-- Texte fourni --
29C ah si si je vous l’ai passée par téléphone

(…)

34L pa’ce que moi c’que j’ai à l’écran c’est uniquement euh une commande la dernière du 2 juillet

35C oui mais une commande écrite

36L euh peut-être je sais pas moi je vous dis c’que j’ai à l’écran hein [donc euh

37C [oui la commande du 2 juillet c’est une commande écrite oui

42L alors à mon avis y a du avoir un souci là pa’ce que j’la vois pas du tout enregistrée

(…)

50L voilà ah ben moi c’est du 2 juillet alors à moins qu’il ait rajouté là d’ssus alors

(…)

52L ah d’accord pa’ce que moi la première est enregistrée du 2 c’est pour ça que je voyais pas

Dans ce deuxième extrait d’interaction, la secrétaire a sur son écran d’ordinateur des informations contradictoires avec celles que lui donne son interlocuteur. Ceci peut arriver dans tout service dans lequel les agents travaillent avec l’ordinateur. L’agent, la secrétaire, ou tout autre employé peut être ainsi confronté à deux interprétations possibles de la réalité, l’écran et le client. L’écran est donc à la fois une source d’informations venant compléter l’interaction, mais pouvant aussi la contredire, la freiner. Dans notre extrait d’interaction, la secrétaire met alors en doute ce que lui dit le client plutôt que ce que lui dit son ordinateur (« y a du avoir un souci pa’ce que j’la vois pas du tout enregistrée »), ce qui illustre bien l’importance que peut avoir la machine, et la confiance que les employés ont en elle, et surtout l’importance donnée aux informations écrites, contrairement aux informations orales, qui sont perçues comme « non officielles » parce quelles peuvent être modifiées dans le temps par les individus (volontairement ou non).

Dans l’entreprise de Transports, la secrétaire travaille d’une façon similaire, selon les informations qu’elle recherche. En effet, elle est en interaction de façon quasiment constante avec son ordinateur dans lequel tout est archivé : comptes clients, informations sur les transports passés, en cours, en prévision, prix des livraisons, etc. Toutefois, concernant les demandes de clients sur des transports à venir (à courte échéance), elle n’utilise jamais l’ordinateur pour donner une réponse à leur requête : soit elle connaît déjà la réponse et elle ne la vérifie pas (ce qui peut surprendre le client) (première série d’exemples), soit elle demande à son supérieur quand elle ne sait pas elle-même la réponse (deuxième série d’exemples).

-- Données enregistrées --
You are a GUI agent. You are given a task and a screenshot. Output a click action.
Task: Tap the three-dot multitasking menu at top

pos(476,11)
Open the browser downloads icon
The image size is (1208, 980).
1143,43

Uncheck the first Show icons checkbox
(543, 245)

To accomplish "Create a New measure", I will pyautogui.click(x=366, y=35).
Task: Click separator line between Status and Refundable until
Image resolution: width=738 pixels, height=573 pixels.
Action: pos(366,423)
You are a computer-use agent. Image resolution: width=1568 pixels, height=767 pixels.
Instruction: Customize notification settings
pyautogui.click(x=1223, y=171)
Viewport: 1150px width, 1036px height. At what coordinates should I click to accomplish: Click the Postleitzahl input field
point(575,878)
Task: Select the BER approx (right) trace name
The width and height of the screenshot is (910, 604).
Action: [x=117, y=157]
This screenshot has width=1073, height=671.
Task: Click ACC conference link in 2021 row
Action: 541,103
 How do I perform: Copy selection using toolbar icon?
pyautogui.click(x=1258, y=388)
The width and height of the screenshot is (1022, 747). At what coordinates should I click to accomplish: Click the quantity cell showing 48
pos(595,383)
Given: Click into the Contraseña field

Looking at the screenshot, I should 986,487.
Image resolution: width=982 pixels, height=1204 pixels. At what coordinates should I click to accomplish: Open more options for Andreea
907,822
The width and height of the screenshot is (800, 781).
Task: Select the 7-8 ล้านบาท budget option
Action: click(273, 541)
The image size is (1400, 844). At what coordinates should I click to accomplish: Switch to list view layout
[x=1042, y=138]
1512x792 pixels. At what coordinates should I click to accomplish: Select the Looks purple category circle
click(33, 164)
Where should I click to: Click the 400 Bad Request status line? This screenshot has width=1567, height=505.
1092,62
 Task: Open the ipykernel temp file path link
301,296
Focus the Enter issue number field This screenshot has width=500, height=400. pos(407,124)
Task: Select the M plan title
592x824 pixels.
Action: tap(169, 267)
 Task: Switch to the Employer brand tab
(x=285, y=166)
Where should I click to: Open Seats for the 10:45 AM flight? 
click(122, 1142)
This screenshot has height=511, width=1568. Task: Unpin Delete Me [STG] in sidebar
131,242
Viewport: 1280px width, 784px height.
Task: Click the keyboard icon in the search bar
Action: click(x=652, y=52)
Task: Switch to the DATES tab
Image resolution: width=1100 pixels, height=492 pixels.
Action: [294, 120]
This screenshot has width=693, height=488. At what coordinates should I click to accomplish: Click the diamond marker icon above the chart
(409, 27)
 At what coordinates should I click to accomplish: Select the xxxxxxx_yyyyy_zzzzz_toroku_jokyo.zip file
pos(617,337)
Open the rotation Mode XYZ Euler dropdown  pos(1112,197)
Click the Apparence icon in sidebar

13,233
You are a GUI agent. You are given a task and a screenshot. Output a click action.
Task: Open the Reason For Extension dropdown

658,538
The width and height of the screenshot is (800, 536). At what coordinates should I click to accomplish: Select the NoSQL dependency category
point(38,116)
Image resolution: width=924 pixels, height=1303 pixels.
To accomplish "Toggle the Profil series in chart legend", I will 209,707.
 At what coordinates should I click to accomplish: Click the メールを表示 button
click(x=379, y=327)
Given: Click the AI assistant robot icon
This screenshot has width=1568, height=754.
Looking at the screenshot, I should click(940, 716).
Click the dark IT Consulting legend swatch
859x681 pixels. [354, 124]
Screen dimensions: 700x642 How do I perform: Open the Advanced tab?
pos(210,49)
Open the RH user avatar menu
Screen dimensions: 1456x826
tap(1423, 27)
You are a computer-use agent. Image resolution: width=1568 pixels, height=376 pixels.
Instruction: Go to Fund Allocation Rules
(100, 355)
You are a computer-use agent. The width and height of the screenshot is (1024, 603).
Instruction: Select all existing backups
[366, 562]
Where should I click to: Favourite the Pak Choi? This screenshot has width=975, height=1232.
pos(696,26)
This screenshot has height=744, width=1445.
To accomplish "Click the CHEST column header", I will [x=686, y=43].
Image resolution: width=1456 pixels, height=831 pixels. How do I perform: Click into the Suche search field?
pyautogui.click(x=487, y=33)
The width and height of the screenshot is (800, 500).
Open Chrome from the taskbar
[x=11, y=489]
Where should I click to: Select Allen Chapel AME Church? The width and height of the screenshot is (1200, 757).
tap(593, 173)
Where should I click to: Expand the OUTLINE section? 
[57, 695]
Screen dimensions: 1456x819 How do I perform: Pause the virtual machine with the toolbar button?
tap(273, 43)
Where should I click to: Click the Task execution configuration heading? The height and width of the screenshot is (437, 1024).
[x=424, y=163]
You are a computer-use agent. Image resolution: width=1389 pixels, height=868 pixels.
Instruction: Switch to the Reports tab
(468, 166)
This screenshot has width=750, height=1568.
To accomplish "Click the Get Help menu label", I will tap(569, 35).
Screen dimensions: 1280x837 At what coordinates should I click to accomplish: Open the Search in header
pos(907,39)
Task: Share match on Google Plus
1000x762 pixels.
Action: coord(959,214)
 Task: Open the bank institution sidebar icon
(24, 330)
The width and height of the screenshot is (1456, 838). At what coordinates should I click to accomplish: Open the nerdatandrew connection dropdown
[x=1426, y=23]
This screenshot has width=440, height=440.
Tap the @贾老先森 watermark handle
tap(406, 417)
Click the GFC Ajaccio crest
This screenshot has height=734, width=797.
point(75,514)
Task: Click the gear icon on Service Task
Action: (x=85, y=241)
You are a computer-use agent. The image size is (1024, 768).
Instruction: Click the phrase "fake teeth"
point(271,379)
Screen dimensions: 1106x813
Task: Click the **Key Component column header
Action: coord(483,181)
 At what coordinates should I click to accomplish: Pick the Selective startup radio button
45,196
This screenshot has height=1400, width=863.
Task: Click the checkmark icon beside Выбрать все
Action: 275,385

-- Objectif 1 --
Recopiez à l'identique le passage du texte fourni qui débute par les mots contenant "Dans l’entreprise de" et s'achève par "(deuxième série d’exemples).".
-- Objectif 2 --
Répondez brièvement aux questions suivantes d'après le texte fourni :
(a) De quelle date est la seule commande que la secrétaire voit à l'écran ?
(b) Pour quelle raison les informations orales sont-elles perçues comme « non officielles » ?
(c) À qui la secrétaire de l'entreprise de Transports s'adresse-t-elle lorsqu'elle ne connaît pas elle-même la réponse ?

-- Réponse attendue 1 --
Dans l’entreprise de Transports, la secrétaire travaille d’une façon similaire, selon les informations qu’elle recherche. En effet, elle est en interaction de façon quasiment constante avec son ordinateur dans lequel tout est archivé : comptes clients, informations sur les transports passés, en cours, en prévision, prix des livraisons, etc. Toutefois, concernant les demandes de clients sur des transports à venir (à courte échéance), elle n’utilise jamais l’ordinateur pour donner une réponse à leur requête : soit elle connaît déjà la réponse et elle ne la vérifie pas (ce qui peut surprendre le client) (première série d’exemples), soit elle demande à son supérieur quand elle ne sait pas elle-même la réponse (deuxième série d’exemples).

-- Réponse attendue 2 --
(a) Du 2 juillet.
(b) Parce qu'elles peuvent être modifiées dans le temps par les individus, volontairement ou non.
(c) À son supérieur.